What investigators discovered was that in Harlem, which is a geographically small community, it wouldn’t be necessary to send outreach workers to park benches and people’s homes, because most of the clients did not work and have plenty of time to make their way to a clinic, he explains. "Scheduling is not a problem in their lives, but they have all these other problems that need to be addressed," Colson says. "So for efficiency’s sake, we decided to have an on-site clinic that they could easily come to, and we’d make it attractive for them to visit." There are always a few clients that outreach workers must visit, but for the most part, the on-site clinic model has worked, he adds.
• Give patients incentives to visit the clinic. Patients were originally given subway/bus tokens and now are given New York City metro cards to pay for their round trip fare to the clinic, and they are given coupons for lunch. But the incentives don’t stop there. The clinic does not have a clinical atmosphere, and when patients arrive they can quickly take their medications and leave, or they may stay around to eat, chat, read wall posters, or talk with a caseworker about any problems they may have. Also, on holidays such as Thanksgiving, the clinic sponsors a dinner so patients can enjoy a big meal with people they’ve gotten to know through the clinic.
Once a year, El-Sadr clinic rents a bus and takes interested patients to the Great Adventure Amusement Park as a reward for adhering to their TB therapy. And when they complete their treatment, they are thrown a party, Colson says. The atmosphere itself is an incentive, as it has comfortable chairs, food, and beverages readily available.

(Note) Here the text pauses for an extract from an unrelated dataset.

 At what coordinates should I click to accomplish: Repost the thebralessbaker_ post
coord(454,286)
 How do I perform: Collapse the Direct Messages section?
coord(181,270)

• Paraprofessionals hand out medications. Community health workers give patients the medications, and a nurse is available if they need to see a clinician. Otherwise, patients may attend the clinic each day for a week and never see a physician or nurse. "There’s a de-emphasis on professionals," Colson says. "Patients see a paraprofessional who knows them by the name and who either sees patients every day or twice a week."
The paraprofessionals typically are people who have experienced TB disease or TB infection and who understand the TB patient population, Colson explains. "One peer worker is a guy who had been in treatment for active TB disease," Colson reports. "He had been on the streets for a long time, injecting drugs, and he was brought into the DOT program."
The man initially was uncooperative and wouldn’t show up to take his medications, but the clinic’s staff would go out and find him. "After a while, it dawned on him that these people really cared about him, and they proved it by bringing him in and giving him medicine and food, and he started figuring out that if they cared about him that much then maybe he should care about himself," Colson says.
The man began to adhere to his medication regimen and eventually became a peer worker himself. "The paraprofessionals realize that they’re not officially social workers, but they have the mentality to think about patients’ needs and lives, and they respond to those issues," Colson explains.
When a patient has substance abuse problems or is living in an abusive situation or is homeless, the paraprofessional may request that the patient visit with the clinic’s case worker, who might be able to offer some assistance. "That’s what adherence is all about," he adds. "Our philosophy is that taking pills is only a small piece of adherence because you have to look at what’s going on in a person’s life."
• El-Sadr W, Medard F, Berthaud V, et al. Directly observed therapy for tuberculosis: The Harlem Hospital experience, 1993. Am J Public Health 1996; 86:1,146-1,149.
• El-Sadr W, Medard F, Dickerson M. The Harlem family model: A unique approach to the treatment of tuberculosis. J Public Health Manag Pract 1995; 1:48-51.